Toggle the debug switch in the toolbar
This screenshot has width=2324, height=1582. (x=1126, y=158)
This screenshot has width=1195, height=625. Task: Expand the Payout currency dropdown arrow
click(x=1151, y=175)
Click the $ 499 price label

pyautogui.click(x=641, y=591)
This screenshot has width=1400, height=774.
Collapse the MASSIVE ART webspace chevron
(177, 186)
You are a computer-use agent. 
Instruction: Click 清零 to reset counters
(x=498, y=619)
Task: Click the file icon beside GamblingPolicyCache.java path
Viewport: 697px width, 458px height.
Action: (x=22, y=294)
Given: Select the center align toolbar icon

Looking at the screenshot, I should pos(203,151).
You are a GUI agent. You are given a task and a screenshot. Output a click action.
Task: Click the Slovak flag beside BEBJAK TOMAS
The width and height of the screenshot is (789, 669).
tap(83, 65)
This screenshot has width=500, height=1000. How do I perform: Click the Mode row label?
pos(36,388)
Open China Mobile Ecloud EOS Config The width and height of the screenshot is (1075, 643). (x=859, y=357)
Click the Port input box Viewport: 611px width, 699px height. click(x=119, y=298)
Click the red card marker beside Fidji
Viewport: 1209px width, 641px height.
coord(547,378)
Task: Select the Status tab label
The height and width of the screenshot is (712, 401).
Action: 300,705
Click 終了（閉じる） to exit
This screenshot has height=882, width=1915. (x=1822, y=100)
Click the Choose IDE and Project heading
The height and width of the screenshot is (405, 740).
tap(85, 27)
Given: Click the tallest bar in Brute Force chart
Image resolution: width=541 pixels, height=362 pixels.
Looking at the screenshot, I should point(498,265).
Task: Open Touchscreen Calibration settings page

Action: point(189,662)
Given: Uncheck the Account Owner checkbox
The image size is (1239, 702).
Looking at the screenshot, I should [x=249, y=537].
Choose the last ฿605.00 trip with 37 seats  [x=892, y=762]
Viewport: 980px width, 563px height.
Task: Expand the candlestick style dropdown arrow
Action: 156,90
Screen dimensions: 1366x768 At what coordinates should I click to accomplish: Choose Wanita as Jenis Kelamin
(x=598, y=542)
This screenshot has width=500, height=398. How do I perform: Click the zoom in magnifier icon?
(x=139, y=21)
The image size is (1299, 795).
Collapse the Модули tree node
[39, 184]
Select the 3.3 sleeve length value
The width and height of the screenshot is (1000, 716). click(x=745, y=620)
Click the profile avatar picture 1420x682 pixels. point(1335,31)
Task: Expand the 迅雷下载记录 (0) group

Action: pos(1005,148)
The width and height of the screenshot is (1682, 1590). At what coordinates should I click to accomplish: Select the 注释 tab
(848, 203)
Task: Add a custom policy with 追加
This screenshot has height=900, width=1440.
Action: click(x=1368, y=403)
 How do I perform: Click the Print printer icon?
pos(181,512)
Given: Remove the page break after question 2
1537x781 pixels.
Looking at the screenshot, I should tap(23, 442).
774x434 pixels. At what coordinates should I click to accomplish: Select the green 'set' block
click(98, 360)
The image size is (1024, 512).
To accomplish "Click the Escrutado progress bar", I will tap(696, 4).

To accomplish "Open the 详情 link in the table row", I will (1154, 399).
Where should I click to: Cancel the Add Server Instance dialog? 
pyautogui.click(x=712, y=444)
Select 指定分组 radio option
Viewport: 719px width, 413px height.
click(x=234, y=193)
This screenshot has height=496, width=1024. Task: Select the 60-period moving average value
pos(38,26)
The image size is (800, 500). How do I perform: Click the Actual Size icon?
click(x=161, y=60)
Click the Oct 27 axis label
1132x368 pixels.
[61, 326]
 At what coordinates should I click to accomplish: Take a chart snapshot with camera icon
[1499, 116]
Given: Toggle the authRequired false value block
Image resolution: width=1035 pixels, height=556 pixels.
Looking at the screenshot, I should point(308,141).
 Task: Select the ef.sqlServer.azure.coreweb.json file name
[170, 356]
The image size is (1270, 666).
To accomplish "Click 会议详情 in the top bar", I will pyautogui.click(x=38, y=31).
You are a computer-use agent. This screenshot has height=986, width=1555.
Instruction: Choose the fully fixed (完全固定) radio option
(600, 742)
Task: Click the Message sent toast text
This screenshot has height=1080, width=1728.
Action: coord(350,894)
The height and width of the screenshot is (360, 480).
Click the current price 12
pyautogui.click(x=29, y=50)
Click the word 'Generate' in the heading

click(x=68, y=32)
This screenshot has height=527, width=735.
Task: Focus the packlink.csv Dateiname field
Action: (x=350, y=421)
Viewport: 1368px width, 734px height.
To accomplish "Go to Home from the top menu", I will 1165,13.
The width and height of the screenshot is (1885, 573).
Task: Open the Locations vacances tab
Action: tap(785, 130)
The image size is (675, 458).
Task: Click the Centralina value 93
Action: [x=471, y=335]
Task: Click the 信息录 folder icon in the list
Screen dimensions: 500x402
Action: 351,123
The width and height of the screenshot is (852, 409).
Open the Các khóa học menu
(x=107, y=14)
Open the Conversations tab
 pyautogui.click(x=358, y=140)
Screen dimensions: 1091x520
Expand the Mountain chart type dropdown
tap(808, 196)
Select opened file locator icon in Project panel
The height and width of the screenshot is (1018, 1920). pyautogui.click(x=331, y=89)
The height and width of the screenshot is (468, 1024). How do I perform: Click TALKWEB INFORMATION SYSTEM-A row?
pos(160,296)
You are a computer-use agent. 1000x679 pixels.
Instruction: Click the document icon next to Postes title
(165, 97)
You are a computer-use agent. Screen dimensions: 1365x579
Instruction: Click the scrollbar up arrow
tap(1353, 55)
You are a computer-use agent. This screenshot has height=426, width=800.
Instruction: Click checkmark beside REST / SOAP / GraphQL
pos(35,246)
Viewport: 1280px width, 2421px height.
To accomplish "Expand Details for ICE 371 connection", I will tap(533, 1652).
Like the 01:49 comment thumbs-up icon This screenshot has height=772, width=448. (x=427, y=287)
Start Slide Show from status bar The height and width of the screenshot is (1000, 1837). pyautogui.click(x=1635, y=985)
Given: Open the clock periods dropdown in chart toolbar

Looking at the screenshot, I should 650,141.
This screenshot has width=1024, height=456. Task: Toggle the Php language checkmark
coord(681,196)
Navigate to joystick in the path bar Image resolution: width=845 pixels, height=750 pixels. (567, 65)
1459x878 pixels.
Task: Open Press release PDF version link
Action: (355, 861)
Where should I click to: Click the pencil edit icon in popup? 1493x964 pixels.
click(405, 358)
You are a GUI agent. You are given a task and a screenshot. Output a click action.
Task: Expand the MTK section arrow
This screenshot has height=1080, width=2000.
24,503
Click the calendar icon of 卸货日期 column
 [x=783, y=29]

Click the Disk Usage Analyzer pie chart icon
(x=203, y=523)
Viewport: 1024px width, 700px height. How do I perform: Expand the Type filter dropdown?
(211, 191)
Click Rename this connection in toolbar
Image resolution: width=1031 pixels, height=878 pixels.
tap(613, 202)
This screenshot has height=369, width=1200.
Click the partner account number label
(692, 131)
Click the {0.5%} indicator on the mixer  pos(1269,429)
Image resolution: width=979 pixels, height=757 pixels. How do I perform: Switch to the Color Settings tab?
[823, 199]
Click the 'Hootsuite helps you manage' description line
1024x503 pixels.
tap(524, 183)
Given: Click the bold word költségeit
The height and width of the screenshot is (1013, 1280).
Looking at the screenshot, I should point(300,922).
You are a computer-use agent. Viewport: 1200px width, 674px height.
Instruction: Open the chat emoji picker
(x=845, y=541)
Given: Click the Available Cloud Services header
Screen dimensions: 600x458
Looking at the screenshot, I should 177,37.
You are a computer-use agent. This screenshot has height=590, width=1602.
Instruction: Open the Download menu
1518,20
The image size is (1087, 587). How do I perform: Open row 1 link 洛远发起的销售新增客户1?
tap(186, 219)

━━━━━━

### Exercise aim
Return the entries above exactly, each one complete.

### Written solution
Toggle the debug switch in the toolbar
This screenshot has width=2324, height=1582. (x=1126, y=158)
This screenshot has width=1195, height=625. Task: Expand the Payout currency dropdown arrow
click(x=1151, y=175)
Click the $ 499 price label

pyautogui.click(x=641, y=591)
This screenshot has width=1400, height=774.
Collapse the MASSIVE ART webspace chevron
(177, 186)
You are a computer-use agent. 
Instruction: Click 清零 to reset counters
(x=498, y=619)
Task: Click the file icon beside GamblingPolicyCache.java path
Viewport: 697px width, 458px height.
Action: (x=22, y=294)
Given: Select the center align toolbar icon

Looking at the screenshot, I should pos(203,151).
You are a GUI agent. You are given a task and a screenshot. Output a click action.
Task: Click the Slovak flag beside BEBJAK TOMAS
The width and height of the screenshot is (789, 669).
tap(83, 65)
This screenshot has width=500, height=1000. How do I perform: Click the Mode row label?
pos(36,388)
Open China Mobile Ecloud EOS Config The width and height of the screenshot is (1075, 643). (x=859, y=357)
Click the Port input box Viewport: 611px width, 699px height. click(x=119, y=298)
Click the red card marker beside Fidji
Viewport: 1209px width, 641px height.
coord(547,378)
Task: Select the Status tab label
The height and width of the screenshot is (712, 401).
Action: 300,705
Click 終了（閉じる） to exit
This screenshot has height=882, width=1915. (x=1822, y=100)
Click the Choose IDE and Project heading
The height and width of the screenshot is (405, 740).
tap(85, 27)
Given: Click the tallest bar in Brute Force chart
Image resolution: width=541 pixels, height=362 pixels.
Looking at the screenshot, I should point(498,265).
Task: Open Touchscreen Calibration settings page

Action: point(189,662)
Given: Uncheck the Account Owner checkbox
The image size is (1239, 702).
Looking at the screenshot, I should [x=249, y=537].
Choose the last ฿605.00 trip with 37 seats  [x=892, y=762]
Viewport: 980px width, 563px height.
Task: Expand the candlestick style dropdown arrow
Action: 156,90
Screen dimensions: 1366x768 At what coordinates should I click to accomplish: Choose Wanita as Jenis Kelamin
(x=598, y=542)
This screenshot has width=500, height=398. How do I perform: Click the zoom in magnifier icon?
(x=139, y=21)
The image size is (1299, 795).
Collapse the Модули tree node
[39, 184]
Select the 3.3 sleeve length value
The width and height of the screenshot is (1000, 716). click(x=745, y=620)
Click the profile avatar picture 1420x682 pixels. point(1335,31)
Task: Expand the 迅雷下载记录 (0) group

Action: pos(1005,148)
The width and height of the screenshot is (1682, 1590). At what coordinates should I click to accomplish: Select the 注释 tab
(848, 203)
Task: Add a custom policy with 追加
This screenshot has height=900, width=1440.
Action: click(x=1368, y=403)
 How do I perform: Click the Print printer icon?
pos(181,512)
Given: Remove the page break after question 2
1537x781 pixels.
Looking at the screenshot, I should tap(23, 442).
774x434 pixels. At what coordinates should I click to accomplish: Select the green 'set' block
click(98, 360)
The image size is (1024, 512).
To accomplish "Click the Escrutado progress bar", I will tap(696, 4).

To accomplish "Open the 详情 link in the table row", I will (1154, 399).
Where should I click to: Cancel the Add Server Instance dialog? 
pyautogui.click(x=712, y=444)
Select 指定分组 radio option
Viewport: 719px width, 413px height.
click(x=234, y=193)
This screenshot has height=496, width=1024. Task: Select the 60-period moving average value
pos(38,26)
The image size is (800, 500). How do I perform: Click the Actual Size icon?
click(x=161, y=60)
Click the Oct 27 axis label
1132x368 pixels.
[61, 326]
 At what coordinates should I click to accomplish: Take a chart snapshot with camera icon
[1499, 116]
Given: Toggle the authRequired false value block
Image resolution: width=1035 pixels, height=556 pixels.
Looking at the screenshot, I should point(308,141).
 Task: Select the ef.sqlServer.azure.coreweb.json file name
[170, 356]
The image size is (1270, 666).
To accomplish "Click 会议详情 in the top bar", I will pyautogui.click(x=38, y=31).
You are a computer-use agent. This screenshot has height=986, width=1555.
Instruction: Choose the fully fixed (完全固定) radio option
(600, 742)
Task: Click the Message sent toast text
This screenshot has height=1080, width=1728.
Action: coord(350,894)
The height and width of the screenshot is (360, 480).
Click the current price 12
pyautogui.click(x=29, y=50)
Click the word 'Generate' in the heading

click(x=68, y=32)
This screenshot has height=527, width=735.
Task: Focus the packlink.csv Dateiname field
Action: (x=350, y=421)
Viewport: 1368px width, 734px height.
To accomplish "Go to Home from the top menu", I will 1165,13.
The width and height of the screenshot is (1885, 573).
Task: Open the Locations vacances tab
Action: tap(785, 130)
The image size is (675, 458).
Task: Click the Centralina value 93
Action: [x=471, y=335]
Task: Click the 信息录 folder icon in the list
Screen dimensions: 500x402
Action: 351,123
The width and height of the screenshot is (852, 409).
Open the Các khóa học menu
(x=107, y=14)
Open the Conversations tab
 pyautogui.click(x=358, y=140)
Screen dimensions: 1091x520
Expand the Mountain chart type dropdown
tap(808, 196)
Select opened file locator icon in Project panel
The height and width of the screenshot is (1018, 1920). pyautogui.click(x=331, y=89)
The height and width of the screenshot is (468, 1024). How do I perform: Click TALKWEB INFORMATION SYSTEM-A row?
pos(160,296)
You are a computer-use agent. 1000x679 pixels.
Instruction: Click the document icon next to Postes title
(165, 97)
You are a computer-use agent. Screen dimensions: 1365x579
Instruction: Click the scrollbar up arrow
tap(1353, 55)
You are a computer-use agent. This screenshot has height=426, width=800.
Instruction: Click checkmark beside REST / SOAP / GraphQL
pos(35,246)
Viewport: 1280px width, 2421px height.
To accomplish "Expand Details for ICE 371 connection", I will tap(533, 1652).
Like the 01:49 comment thumbs-up icon This screenshot has height=772, width=448. (x=427, y=287)
Start Slide Show from status bar The height and width of the screenshot is (1000, 1837). pyautogui.click(x=1635, y=985)
Given: Open the clock periods dropdown in chart toolbar

Looking at the screenshot, I should 650,141.
This screenshot has width=1024, height=456. Task: Toggle the Php language checkmark
coord(681,196)
Navigate to joystick in the path bar Image resolution: width=845 pixels, height=750 pixels. (567, 65)
1459x878 pixels.
Task: Open Press release PDF version link
Action: (355, 861)
Where should I click to: Click the pencil edit icon in popup? 1493x964 pixels.
click(405, 358)
You are a GUI agent. You are given a task and a screenshot. Output a click action.
Task: Expand the MTK section arrow
This screenshot has height=1080, width=2000.
24,503
Click the calendar icon of 卸货日期 column
 [x=783, y=29]

Click the Disk Usage Analyzer pie chart icon
(x=203, y=523)
Viewport: 1024px width, 700px height. How do I perform: Expand the Type filter dropdown?
(211, 191)
Click Rename this connection in toolbar
Image resolution: width=1031 pixels, height=878 pixels.
tap(613, 202)
This screenshot has height=369, width=1200.
Click the partner account number label
(692, 131)
Click the {0.5%} indicator on the mixer  pos(1269,429)
Image resolution: width=979 pixels, height=757 pixels. How do I perform: Switch to the Color Settings tab?
[823, 199]
Click the 'Hootsuite helps you manage' description line
1024x503 pixels.
tap(524, 183)
Given: Click the bold word költségeit
The height and width of the screenshot is (1013, 1280).
Looking at the screenshot, I should point(300,922).
You are a computer-use agent. Viewport: 1200px width, 674px height.
Instruction: Open the chat emoji picker
(x=845, y=541)
Given: Click the Available Cloud Services header
Screen dimensions: 600x458
Looking at the screenshot, I should 177,37.
You are a computer-use agent. This screenshot has height=590, width=1602.
Instruction: Open the Download menu
1518,20
The image size is (1087, 587). How do I perform: Open row 1 link 洛远发起的销售新增客户1?
tap(186, 219)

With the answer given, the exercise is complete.